His win is a popular one. Corson has been a huge supporter of Clyde racing, and perhaps the most zealous participant over many years, competing from early season frostbite races right through until December year in year out. He has introduced many youngsters
His win, along with a crew of whom some have sailed with him for nearly 20 years, comes after many near misses. The veteran shed a tear or two before accepting the top trophy, just as his team did in 2005 when they were leading their class with a string of wins when their mast crashed down and their regatta was ended prematurely.
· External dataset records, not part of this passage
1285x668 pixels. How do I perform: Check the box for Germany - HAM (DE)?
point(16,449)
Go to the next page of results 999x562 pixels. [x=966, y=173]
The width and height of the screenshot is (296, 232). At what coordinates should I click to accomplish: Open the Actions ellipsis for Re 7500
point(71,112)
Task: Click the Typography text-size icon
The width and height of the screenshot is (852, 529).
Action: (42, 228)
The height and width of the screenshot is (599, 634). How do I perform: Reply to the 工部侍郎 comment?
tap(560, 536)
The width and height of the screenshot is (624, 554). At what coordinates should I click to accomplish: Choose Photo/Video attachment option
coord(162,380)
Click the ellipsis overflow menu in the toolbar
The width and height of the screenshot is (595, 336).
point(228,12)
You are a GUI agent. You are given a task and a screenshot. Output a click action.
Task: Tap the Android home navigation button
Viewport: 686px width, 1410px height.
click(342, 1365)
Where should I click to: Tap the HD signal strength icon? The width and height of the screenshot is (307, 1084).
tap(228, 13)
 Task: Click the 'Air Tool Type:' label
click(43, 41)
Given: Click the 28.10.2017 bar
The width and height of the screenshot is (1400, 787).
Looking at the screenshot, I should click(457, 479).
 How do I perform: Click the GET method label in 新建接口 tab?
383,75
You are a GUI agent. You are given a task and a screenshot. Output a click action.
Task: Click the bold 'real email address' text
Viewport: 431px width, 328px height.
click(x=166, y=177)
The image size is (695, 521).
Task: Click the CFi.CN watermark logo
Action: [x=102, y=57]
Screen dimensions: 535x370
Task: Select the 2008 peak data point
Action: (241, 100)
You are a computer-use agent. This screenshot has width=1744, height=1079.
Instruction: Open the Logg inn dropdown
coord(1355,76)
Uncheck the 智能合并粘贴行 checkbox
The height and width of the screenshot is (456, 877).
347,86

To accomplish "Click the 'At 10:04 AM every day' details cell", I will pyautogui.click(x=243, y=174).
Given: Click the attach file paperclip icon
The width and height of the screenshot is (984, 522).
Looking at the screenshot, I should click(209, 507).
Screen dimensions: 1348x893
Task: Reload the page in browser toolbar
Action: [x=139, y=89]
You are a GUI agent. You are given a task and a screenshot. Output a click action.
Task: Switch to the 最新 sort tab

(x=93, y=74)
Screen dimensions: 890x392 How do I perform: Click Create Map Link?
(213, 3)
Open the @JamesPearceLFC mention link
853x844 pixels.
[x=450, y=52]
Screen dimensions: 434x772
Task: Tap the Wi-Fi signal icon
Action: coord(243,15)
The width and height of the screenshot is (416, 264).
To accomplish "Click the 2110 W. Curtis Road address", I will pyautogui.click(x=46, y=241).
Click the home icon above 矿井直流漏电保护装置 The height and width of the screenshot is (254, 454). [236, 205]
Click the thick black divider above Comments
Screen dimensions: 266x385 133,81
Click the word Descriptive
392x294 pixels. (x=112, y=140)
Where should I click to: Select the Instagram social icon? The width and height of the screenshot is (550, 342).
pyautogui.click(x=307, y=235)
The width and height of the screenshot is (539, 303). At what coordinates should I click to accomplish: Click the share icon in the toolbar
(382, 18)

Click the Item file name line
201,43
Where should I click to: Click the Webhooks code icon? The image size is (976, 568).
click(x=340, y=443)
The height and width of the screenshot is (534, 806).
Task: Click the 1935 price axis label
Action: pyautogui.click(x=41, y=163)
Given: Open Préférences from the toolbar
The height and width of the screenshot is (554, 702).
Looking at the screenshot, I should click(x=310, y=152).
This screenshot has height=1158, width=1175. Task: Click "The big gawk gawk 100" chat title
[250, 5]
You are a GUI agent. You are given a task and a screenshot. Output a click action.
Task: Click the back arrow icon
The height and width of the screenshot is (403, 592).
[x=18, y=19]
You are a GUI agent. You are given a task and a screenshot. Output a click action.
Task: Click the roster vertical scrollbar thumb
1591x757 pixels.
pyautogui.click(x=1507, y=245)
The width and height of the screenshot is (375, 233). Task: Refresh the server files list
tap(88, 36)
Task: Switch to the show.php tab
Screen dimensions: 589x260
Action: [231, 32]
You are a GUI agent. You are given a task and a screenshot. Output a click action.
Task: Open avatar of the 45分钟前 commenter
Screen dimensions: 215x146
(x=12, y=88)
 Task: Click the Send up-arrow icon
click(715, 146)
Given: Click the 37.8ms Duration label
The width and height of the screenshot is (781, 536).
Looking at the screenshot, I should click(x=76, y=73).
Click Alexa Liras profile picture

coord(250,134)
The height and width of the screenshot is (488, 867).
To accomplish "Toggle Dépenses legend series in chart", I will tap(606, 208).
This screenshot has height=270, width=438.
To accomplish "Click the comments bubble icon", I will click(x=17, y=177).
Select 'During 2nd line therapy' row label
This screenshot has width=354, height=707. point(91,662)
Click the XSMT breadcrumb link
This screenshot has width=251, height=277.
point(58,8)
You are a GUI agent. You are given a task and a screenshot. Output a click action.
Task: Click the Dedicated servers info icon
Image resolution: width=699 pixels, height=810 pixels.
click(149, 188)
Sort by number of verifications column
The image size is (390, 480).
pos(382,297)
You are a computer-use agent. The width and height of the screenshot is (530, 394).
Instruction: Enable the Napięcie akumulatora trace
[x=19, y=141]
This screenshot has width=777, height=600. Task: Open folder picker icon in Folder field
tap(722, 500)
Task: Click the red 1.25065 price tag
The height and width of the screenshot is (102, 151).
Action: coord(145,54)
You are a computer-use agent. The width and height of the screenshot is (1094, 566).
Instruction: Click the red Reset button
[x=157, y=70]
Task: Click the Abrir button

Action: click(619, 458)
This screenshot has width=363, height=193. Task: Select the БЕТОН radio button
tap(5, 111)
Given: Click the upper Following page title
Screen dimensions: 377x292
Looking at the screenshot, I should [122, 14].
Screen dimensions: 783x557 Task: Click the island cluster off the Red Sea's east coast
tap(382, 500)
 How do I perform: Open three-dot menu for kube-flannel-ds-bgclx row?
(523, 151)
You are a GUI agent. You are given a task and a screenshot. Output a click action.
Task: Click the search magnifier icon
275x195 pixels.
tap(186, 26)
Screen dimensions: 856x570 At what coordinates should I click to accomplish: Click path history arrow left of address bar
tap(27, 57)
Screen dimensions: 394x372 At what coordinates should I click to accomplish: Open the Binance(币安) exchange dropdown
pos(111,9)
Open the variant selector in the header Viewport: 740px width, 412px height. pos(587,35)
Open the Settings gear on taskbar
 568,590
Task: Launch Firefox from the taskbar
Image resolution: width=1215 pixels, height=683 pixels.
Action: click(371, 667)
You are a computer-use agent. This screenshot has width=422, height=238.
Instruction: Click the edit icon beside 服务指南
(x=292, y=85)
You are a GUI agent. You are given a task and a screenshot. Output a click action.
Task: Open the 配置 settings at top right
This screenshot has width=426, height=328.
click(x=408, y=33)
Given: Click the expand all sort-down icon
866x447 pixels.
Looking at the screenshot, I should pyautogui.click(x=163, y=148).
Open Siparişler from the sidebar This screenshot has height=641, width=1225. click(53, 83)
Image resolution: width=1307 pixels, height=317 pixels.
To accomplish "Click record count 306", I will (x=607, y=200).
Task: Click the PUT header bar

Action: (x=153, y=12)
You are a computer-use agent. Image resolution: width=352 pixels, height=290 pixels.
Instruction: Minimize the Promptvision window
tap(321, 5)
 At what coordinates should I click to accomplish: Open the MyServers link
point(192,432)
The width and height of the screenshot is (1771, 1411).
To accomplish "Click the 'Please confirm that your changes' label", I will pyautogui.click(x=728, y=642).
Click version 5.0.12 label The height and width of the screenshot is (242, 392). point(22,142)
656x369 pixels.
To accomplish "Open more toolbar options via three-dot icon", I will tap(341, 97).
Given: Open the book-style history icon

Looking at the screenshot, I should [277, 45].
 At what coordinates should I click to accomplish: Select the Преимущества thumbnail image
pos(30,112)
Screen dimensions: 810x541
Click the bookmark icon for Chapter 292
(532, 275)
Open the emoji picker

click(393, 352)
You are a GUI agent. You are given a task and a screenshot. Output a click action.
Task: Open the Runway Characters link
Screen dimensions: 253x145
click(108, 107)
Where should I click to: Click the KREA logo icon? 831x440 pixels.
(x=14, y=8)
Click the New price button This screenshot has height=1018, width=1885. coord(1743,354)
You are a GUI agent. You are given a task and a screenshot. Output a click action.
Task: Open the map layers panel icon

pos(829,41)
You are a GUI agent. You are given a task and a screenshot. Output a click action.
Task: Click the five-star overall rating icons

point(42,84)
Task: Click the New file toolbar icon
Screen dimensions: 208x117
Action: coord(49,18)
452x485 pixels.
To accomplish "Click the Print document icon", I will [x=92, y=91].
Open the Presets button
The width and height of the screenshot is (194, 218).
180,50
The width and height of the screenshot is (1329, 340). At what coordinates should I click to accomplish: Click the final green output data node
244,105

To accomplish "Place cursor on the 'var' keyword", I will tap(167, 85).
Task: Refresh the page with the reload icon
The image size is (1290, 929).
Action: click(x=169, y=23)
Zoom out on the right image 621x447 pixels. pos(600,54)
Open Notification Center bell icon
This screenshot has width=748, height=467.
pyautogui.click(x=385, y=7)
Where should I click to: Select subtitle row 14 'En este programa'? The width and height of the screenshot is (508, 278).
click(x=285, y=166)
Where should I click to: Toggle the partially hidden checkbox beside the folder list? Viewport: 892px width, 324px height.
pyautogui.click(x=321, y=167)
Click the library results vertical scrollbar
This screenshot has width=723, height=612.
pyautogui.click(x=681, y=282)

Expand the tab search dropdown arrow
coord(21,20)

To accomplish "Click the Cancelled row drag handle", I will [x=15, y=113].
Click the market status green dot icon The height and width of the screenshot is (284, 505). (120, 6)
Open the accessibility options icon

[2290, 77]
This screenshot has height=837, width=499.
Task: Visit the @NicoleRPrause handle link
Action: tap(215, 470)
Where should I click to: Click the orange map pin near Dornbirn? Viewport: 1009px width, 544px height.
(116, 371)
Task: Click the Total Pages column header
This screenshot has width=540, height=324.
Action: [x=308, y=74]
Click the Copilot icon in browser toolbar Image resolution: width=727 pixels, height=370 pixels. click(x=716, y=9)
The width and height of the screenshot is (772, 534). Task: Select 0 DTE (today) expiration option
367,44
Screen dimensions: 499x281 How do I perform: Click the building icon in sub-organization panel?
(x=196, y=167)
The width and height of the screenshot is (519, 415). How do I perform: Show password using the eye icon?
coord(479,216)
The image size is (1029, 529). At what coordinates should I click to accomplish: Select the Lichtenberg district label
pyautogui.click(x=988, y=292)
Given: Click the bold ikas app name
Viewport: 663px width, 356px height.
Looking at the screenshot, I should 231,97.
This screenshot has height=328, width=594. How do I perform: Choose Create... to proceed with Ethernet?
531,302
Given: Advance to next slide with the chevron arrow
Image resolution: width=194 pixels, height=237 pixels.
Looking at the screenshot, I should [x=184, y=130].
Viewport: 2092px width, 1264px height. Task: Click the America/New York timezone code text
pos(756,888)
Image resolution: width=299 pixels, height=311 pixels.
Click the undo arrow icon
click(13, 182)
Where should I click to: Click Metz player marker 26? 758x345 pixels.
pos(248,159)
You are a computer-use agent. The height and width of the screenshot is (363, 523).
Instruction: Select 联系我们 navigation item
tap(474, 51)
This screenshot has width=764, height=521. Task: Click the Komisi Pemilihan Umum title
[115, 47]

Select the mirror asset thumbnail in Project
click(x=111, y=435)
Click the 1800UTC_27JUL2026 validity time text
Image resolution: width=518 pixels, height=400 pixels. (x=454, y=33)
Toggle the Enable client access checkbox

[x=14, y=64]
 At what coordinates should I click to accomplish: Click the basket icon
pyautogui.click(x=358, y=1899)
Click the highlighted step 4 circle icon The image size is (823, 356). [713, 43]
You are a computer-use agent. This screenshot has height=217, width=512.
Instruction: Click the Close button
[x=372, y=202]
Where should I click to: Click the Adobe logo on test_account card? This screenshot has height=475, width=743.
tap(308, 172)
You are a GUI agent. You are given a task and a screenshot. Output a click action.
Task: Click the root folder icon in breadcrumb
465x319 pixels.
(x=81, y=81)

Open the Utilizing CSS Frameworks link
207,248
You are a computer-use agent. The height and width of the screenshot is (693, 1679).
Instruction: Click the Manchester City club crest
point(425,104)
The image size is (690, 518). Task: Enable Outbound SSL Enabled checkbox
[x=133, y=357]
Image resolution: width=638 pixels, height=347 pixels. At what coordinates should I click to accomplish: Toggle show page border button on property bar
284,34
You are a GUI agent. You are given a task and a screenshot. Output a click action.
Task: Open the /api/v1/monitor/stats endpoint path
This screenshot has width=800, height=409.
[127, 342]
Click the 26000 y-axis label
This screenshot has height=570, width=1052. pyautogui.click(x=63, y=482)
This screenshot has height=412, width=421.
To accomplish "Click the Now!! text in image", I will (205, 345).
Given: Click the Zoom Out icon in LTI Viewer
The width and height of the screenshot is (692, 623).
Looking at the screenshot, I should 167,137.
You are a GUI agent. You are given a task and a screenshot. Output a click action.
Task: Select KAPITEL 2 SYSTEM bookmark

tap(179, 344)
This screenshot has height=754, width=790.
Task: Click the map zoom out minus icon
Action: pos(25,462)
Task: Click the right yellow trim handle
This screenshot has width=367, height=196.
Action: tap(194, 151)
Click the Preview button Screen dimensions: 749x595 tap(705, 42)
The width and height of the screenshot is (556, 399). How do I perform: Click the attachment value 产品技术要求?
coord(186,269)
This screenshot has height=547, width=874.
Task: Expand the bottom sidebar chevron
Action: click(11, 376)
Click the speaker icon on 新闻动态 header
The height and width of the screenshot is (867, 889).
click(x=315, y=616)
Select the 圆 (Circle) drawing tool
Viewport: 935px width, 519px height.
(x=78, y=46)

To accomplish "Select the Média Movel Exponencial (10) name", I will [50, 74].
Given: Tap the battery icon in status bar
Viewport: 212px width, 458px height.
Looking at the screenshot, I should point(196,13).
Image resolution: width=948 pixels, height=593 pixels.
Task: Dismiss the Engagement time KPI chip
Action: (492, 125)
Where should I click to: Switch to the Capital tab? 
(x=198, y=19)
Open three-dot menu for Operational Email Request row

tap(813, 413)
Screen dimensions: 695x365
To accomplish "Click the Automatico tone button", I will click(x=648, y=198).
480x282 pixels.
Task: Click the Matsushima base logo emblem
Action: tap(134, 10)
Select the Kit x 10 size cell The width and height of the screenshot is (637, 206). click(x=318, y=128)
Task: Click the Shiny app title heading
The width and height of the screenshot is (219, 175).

"This is a really, really special thing for John. He has always wanted to win this. In a sense this is his Olympics, the biggest thing in sailing for him so it is a real honour to have contributed. We have been close before, but this time things came together. After last year we had plugged the gaps which we felt we might still have in terms of optimising the boat, the crew work is really exemplary and the result of many long hours on the water over the years. So this is very special." Said John Highcock, the Clyde sailmaker who steered Salamander XX.
"It is so well deserved. Totally right." Commented double winner Anthony O'Leary
Corson and his crew won seven of their eight races in IRC Class 3, dropping an eighth as their allowable discard. With Clyde sailmaker John Highcock steering, Salamander XX's performance today was nothing short of electric. Twice today they were quick enough to be ahead of the leaders of Class 2 which had started five minutes ahead.
IRC Class 2 went right to the final race with the Clyde brothers Richard and Paul Harris triumphing after posting a third and a second on their Iain Murray designed Sydney 36.
The challenge from the Welsh-Irish new Corby 36 Roxy 6 faded notably in the lighter conditions of Sunday. Chris Bonar's BH36 Bateleur 97 finished with a flourish, two first places today, but that was not enough for them to catch their Clyde compatriots and they had to settle for third overall.
The only crew to have won all of their races right the way through the regatta is Ruairadh Scott's team on King Quick in Sportsboat Class 1. They counted eight first places from nine starts and were certainly among the elite group of contenders for the overall top trophy.